Put every record below into a Markdown table with the columns Row and Record. Number each non-blank line in its own row and leave out the blank lines.

§ **STORED DATA**:
((

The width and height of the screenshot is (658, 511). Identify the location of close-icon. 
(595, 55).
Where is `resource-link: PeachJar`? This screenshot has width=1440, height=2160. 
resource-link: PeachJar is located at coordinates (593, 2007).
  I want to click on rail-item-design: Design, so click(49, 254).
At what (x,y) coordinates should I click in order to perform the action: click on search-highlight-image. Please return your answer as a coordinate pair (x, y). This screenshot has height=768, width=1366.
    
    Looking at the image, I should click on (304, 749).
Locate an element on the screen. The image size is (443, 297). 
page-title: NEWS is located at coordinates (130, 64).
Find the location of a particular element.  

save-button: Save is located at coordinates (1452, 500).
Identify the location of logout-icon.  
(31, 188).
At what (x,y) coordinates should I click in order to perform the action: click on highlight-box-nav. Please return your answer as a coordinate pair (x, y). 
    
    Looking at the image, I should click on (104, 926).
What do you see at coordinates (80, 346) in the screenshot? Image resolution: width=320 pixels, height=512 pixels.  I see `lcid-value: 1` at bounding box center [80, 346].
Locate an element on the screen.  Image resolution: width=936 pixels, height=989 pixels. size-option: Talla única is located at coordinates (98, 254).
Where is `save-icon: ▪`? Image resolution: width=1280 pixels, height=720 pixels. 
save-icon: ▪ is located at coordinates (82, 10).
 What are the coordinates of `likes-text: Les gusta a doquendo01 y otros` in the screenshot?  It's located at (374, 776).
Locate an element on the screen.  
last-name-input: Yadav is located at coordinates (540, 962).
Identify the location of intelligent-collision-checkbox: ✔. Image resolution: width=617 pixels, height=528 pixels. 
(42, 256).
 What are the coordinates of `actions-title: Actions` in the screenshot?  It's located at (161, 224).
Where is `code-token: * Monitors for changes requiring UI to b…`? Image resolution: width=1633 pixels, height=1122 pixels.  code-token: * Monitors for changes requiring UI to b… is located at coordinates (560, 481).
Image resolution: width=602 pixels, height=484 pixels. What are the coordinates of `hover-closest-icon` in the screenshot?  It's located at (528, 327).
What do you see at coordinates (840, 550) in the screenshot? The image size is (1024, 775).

))

§ **YOUR RESPONSE**:
| Row | Record |
|---|---|
| 1 | The width and height of the screenshot is (658, 511). Identify the location of close-icon.  |
| 2 | (595, 55). |
| 3 | Where is `resource-link: PeachJar`? This screenshot has width=1440, height=2160.  |
| 4 | resource-link: PeachJar is located at coordinates (593, 2007). |
| 5 |   I want to click on rail-item-design: Design, so click(49, 254). |
| 6 | At what (x,y) coordinates should I click in order to perform the action: click on search-highlight-image. Please return your answer as a coordinate pair (x, y). This screenshot has height=768, width=1366. |
| 7 |     Looking at the image, I should click on (304, 749). |
| 8 | Locate an element on the screen. The image size is (443, 297).  |
| 9 | page-title: NEWS is located at coordinates (130, 64). |
| 10 | Find the location of a particular element.   |
| 11 | save-button: Save is located at coordinates (1452, 500). |
| 12 | Identify the location of logout-icon.   |
| 13 | (31, 188). |
| 14 | At what (x,y) coordinates should I click in order to perform the action: click on highlight-box-nav. Please return your answer as a coordinate pair (x, y).  |
| 15 |     Looking at the image, I should click on (104, 926). |
| 16 | What do you see at coordinates (80, 346) in the screenshot? Image resolution: width=320 pixels, height=512 pixels.  I see `lcid-value: 1` at bounding box center [80, 346]. |
| 17 | Locate an element on the screen.  Image resolution: width=936 pixels, height=989 pixels. size-option: Talla única is located at coordinates (98, 254). |
| 18 | Where is `save-icon: ▪`? Image resolution: width=1280 pixels, height=720 pixels.  |
| 19 | save-icon: ▪ is located at coordinates (82, 10). |
| 20 |  What are the coordinates of `likes-text: Les gusta a doquendo01 y otros` in the screenshot?  It's located at (374, 776). |
| 21 | Locate an element on the screen.   |
| 22 | last-name-input: Yadav is located at coordinates (540, 962). |
| 23 | Identify the location of intelligent-collision-checkbox: ✔. Image resolution: width=617 pixels, height=528 pixels.  |
| 24 | (42, 256). |
| 25 |  What are the coordinates of `actions-title: Actions` in the screenshot?  It's located at (161, 224). |
| 26 | Where is `code-token: * Monitors for changes requiring UI to b…`? Image resolution: width=1633 pixels, height=1122 pixels.  code-token: * Monitors for changes requiring UI to b… is located at coordinates (560, 481). |
| 27 | Image resolution: width=602 pixels, height=484 pixels. What are the coordinates of `hover-closest-icon` in the screenshot?  It's located at (528, 327). |
| 28 | What do you see at coordinates (840, 550) in the screenshot? The image size is (1024, 775). |